Date first crawled: 11 November 1998 (above image is from 1 March 2000)
Website designed by: Myxa Corporation
Music director at the time: Wolfgang Sawallisch
Level of preservation: Shot through with holes, pretty tough to appreciate the very first iteration; subsequent crawled pages were much better
Design grade: C
Relic of early-web mentality: One section of philorch.org promises a forthcoming set of pictures from the Philadelphia Orchestra’s “spook”-tacular Halloween concerts, and then goes on to describe said pictures without so much as a single visual component. What a compelling tease! Prepare yourself for “Monarch Butterfly timpani player” and the “Roman Centurion Trombone Section.” Coming … sometime. Just not yet. Also, the site’s tagline “Welcome to our Symphonic Cyberstage. Enjoy browsing!” is so innocent and pure it pains me.
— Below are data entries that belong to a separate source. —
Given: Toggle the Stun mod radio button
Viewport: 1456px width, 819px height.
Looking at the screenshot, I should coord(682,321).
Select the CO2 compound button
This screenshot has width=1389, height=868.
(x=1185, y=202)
Remarks: The Philadelphia Orchestra still called the Academy of Music its home at this time — they hadn’t yet moved into the gigantic Kimmel Center. From the looks of it Philly was late in establishing its web presence, but they got there in ’98. The first screen caps of the site show this page with exactly zero pictures archived, and one bossy directive (“Take your seat!”) sitting atop a busted link:
You gotta do some serious clicking to find the lone picture of (who I imagine to be) Maestro Sawallisch, conducting:
Yikes. Reassuringly, the orchestra sought a “Webmaster” to “Design, build, manage and maintain the web-site. […] Provide technical support for all problems related to the web site.” That Webmaster, we now know from later screen captures, turned out to be the Myxa Corporation, and they arrived just in time.